New study looks at carnitine’s role in staving off potentially deadly condition
By Jack Mazurak
A clinical trial of an experimental therapy that could start accepting patients next year in the University of Mississippi Medical Center’s emergency department may help save critically ill sepsis patients.
The trial, funded by a $3.8 million federal grant awarded this spring to Dr. Alan Jones, professor of emergency medicine, will spread to eight other hospitals across the U.S.
Sepsis is a body-wide bacterial infection. Left unchecked, it can cause damage and failure in vital organs, poor oxygenation and life-threateningly low blood pressure. Various studies claim sepsis kills anywhere from 14 to 50 percent of patients diagnosed with it.
Pneumonia, urinary tract or intra-abdominal infections usually cause sepsis. The elderly and people with weakened immune systems are most prone.
As such a deadly condition, physicians and researchers want to find better methods, drugs and therapies to treat sepsis and improve odds of survival.

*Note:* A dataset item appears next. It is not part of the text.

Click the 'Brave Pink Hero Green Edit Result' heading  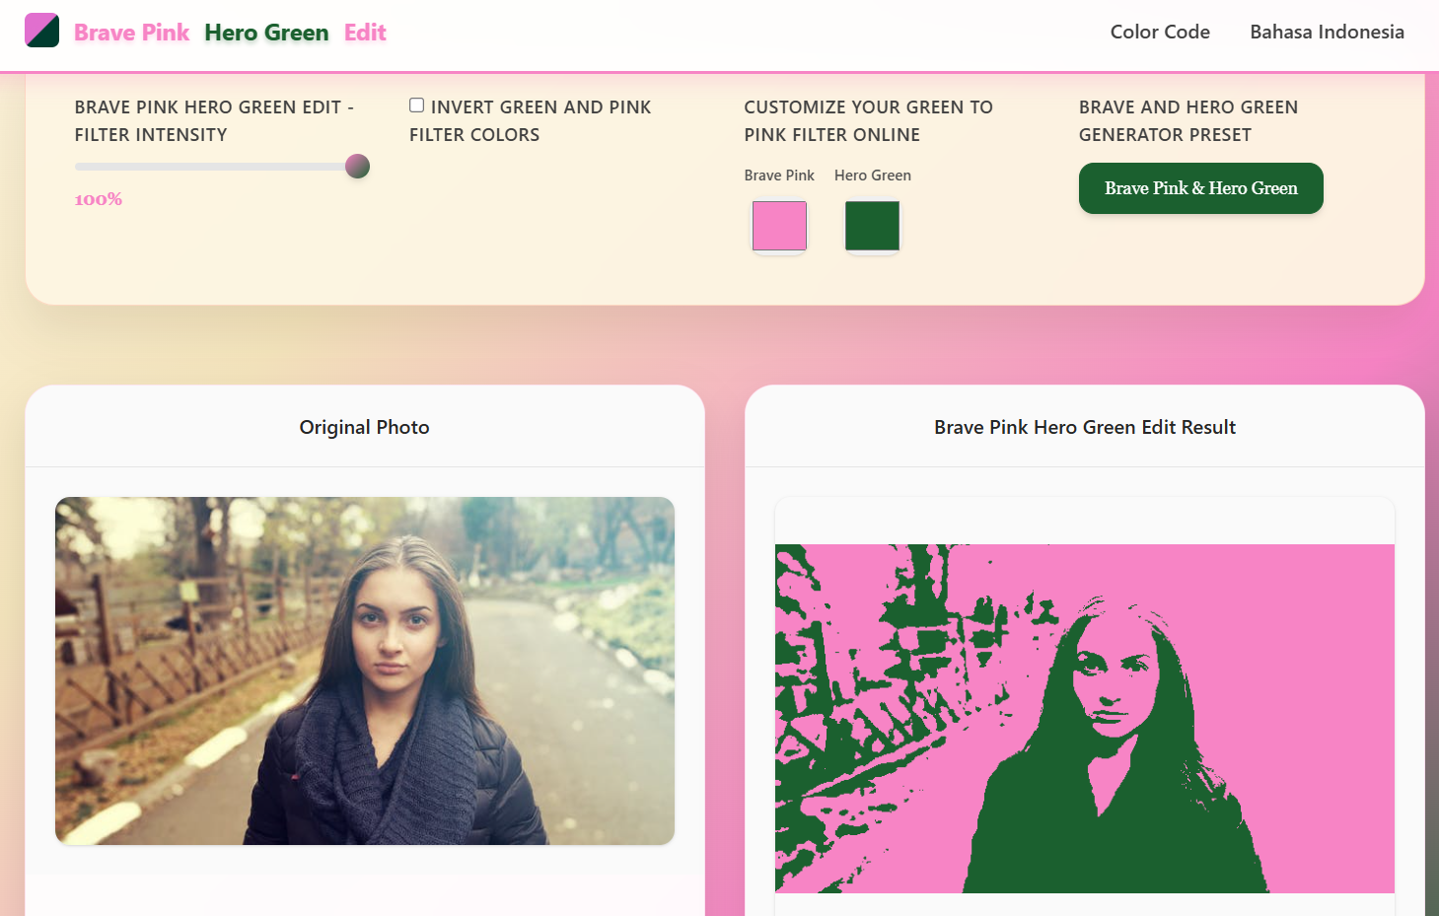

In Jones’ clinical trial, septic patients will receive intravenous injections of carnitine, a nutrient the body makes naturally.
Carnitine helps cells produce energy. Prior research had suggested septic patients become carnitine deficient, which makes each cell’s energy production drop and the body overall become less efficient.
“While large skeletal muscles might tolerate that situation temporarily, it can wreak havoc on how well major organs function,” Jones said.
Energy output and function of the kidneys, heart, liver and lungs are especially critical during sepsis, while the body tries to fight off a bloodstream infection.
“In sepsis, you become malnourished. The tiny junctions in the kidneys become leaky and you lose carnitine,” he said.
If Jones’ hypothesis of replacing carnitine proves correct, organ function in patients will improve and help their bodies fight off sepsis.
The trial will include 250 people randomized into a control group or one of several different dose-level groups. Researchers will essentially flood participants’ bodies intravenously with carnitine.
“We’ll replace the body’s carnitine with enough so there’s a reserve of it. Then we’ll monitor them throughout their hospital stay and for up to one year,” Jones said. “We’ll look at the change in organ function and probability of this intervention’s success in a phase 3 trial.”
Patients in the control group will receive the normal therapy for sepsis. The test groups will receive normal therapy in addition to carnitine.
“We do have to be very sensitive to the fact that these are critically ill patients. Really, they’re the sickest of the sick,” Jones said. “The great thing about carnitine is that it’s a semi-essential nutrient with really no side effects. So the risk-to-benefit ratio is very favorable.”
Though carnitine is not a drug, rather a nutrient, the clinical trial for the synthetically made supplement being used in the study is regulated by the Food and Drug Administration. The trial also will require approval from UMMC’s Institutional Review Board, which maintains an oversight role in research studies involving human test subjects.
After starting at UMMC, the trial will extend to Carolinas Medical Center in Charlotte N.C., Northwestern University in Chicago, the University of Michigan in Ann Arbor, two sites at Indiana University in Indianapolis, two sites at Beth Israel Deaconess Medical Center in Boston, and Cooper University Hospital in Camden, N.J.
Jones wants all the sites ready to enroll within a year. The sites then will enroll and treat septic patients as they come into ERs throughout the next three and a half years. During the grant’s final six months, Jones and UMMC biostatisticians will analyze the data.
In March, the researchers completed a phase 1 safety study. The National Institute of General Medical Sciences awarded Jones the five-year grant for nearly $3.8 million to pay for this second phase.
A phase 3 trial would test the therapy for effectiveness and safety on an even larger group.